(Pixel coordinate grounding data)
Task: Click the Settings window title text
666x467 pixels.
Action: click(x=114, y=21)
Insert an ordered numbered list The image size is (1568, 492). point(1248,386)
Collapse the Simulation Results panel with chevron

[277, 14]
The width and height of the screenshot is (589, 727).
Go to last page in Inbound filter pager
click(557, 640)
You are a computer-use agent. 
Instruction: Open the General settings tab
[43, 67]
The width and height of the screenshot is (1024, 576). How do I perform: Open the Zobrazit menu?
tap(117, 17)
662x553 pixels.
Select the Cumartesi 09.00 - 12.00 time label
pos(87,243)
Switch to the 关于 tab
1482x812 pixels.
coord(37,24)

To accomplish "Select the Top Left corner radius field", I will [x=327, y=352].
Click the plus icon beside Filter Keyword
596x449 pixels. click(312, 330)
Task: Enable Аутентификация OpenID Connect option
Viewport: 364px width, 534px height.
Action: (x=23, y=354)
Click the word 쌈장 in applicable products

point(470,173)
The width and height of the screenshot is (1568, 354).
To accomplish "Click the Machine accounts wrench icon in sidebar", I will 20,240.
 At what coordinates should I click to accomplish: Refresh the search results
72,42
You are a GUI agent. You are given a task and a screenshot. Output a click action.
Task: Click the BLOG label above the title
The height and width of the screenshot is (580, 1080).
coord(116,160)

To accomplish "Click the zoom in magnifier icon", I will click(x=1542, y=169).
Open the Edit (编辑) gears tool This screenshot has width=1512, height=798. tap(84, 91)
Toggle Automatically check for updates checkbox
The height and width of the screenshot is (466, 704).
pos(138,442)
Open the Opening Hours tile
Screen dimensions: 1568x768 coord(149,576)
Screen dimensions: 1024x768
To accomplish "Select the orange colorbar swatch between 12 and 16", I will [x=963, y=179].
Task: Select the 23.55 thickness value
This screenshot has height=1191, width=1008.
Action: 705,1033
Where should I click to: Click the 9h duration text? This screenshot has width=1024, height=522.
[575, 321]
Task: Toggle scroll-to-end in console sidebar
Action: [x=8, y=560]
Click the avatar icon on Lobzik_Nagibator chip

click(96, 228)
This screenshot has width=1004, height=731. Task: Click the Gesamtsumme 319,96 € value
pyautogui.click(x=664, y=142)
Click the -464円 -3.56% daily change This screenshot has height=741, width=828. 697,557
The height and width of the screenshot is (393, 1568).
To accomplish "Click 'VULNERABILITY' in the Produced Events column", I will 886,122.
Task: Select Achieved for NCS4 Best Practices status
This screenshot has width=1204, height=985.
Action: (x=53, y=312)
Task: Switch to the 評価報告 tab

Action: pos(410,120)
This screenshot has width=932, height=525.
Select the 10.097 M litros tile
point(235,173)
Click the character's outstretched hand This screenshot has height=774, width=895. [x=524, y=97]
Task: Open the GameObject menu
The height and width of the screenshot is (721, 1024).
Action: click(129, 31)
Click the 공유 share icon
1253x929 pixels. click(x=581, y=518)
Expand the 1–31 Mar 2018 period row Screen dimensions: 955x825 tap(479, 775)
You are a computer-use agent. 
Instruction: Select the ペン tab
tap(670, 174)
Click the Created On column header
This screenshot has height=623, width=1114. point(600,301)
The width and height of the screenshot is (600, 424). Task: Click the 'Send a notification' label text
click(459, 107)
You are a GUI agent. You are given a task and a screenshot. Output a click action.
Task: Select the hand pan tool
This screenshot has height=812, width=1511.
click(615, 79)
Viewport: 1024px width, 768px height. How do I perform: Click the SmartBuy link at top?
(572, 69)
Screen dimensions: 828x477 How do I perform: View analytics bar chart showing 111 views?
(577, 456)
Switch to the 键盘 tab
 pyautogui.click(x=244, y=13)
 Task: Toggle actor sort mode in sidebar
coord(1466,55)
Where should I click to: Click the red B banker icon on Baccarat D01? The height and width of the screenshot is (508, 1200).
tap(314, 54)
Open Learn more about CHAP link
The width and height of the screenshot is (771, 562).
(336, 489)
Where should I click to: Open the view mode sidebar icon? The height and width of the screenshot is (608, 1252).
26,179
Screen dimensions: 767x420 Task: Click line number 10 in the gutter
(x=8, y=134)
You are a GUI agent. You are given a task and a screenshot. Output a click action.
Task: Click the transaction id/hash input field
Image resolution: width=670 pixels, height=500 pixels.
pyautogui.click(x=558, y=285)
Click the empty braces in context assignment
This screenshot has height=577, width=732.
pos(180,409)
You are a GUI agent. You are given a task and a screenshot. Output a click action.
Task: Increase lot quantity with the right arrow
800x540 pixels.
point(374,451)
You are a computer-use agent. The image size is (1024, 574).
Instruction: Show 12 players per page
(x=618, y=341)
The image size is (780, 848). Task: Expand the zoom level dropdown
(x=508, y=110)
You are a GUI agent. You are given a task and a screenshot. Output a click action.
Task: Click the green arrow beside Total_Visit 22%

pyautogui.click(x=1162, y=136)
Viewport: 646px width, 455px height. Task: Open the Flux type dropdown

▶ _Work to be completed_: Spot the lines above that mention "title" and copy them.

▶ _Answer to this task_:
Task: Click the Settings window title text
Task: Click the BLOG label above the title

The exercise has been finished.